§ **DATA UNDER STUDY**:
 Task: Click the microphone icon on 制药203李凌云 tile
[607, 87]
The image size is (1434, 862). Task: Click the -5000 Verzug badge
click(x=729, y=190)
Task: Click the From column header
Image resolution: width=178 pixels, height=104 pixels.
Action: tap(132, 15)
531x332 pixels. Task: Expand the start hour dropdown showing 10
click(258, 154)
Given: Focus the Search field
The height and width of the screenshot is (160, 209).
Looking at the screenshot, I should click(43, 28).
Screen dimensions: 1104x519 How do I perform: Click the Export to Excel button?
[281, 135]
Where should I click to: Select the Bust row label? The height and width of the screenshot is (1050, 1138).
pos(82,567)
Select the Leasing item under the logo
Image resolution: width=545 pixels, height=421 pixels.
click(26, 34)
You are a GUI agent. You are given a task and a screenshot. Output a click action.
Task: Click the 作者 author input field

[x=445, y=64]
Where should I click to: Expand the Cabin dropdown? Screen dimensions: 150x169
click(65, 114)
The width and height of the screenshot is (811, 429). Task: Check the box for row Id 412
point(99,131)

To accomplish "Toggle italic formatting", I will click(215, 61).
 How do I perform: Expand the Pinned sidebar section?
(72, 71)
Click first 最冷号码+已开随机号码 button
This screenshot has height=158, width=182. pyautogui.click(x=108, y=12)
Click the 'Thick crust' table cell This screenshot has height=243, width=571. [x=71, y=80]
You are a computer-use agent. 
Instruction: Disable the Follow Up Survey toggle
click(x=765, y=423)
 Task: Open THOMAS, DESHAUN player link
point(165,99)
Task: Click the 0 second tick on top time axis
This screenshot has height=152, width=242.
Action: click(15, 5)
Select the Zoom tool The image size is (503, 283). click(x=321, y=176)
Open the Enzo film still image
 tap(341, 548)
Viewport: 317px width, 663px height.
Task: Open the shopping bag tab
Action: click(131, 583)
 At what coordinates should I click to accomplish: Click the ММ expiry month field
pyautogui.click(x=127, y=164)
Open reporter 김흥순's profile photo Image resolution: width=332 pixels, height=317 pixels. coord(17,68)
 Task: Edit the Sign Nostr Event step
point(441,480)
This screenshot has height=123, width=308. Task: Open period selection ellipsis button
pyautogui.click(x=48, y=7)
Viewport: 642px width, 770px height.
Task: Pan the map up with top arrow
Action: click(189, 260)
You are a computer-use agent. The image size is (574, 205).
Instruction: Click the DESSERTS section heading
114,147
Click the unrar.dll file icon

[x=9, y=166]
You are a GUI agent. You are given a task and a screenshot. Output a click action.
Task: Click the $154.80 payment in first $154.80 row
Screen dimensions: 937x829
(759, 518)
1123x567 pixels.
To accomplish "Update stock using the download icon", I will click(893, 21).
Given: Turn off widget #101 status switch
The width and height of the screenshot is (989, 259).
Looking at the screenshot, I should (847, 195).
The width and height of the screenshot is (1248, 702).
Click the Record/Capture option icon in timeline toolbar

§ **TASK REQUIREMENTS**: Whenever a line in the records contains the word "agent", copy that line.

§ **FINAL ANSWER**:
You are a GUI agent. You are given a task and a screenshot. Output a click action.
You are a computer-use agent. 
You are a computer-use agent. The image size is (574, 205).
You are a GUI agent. You are given a task and a screenshot. Output a click action.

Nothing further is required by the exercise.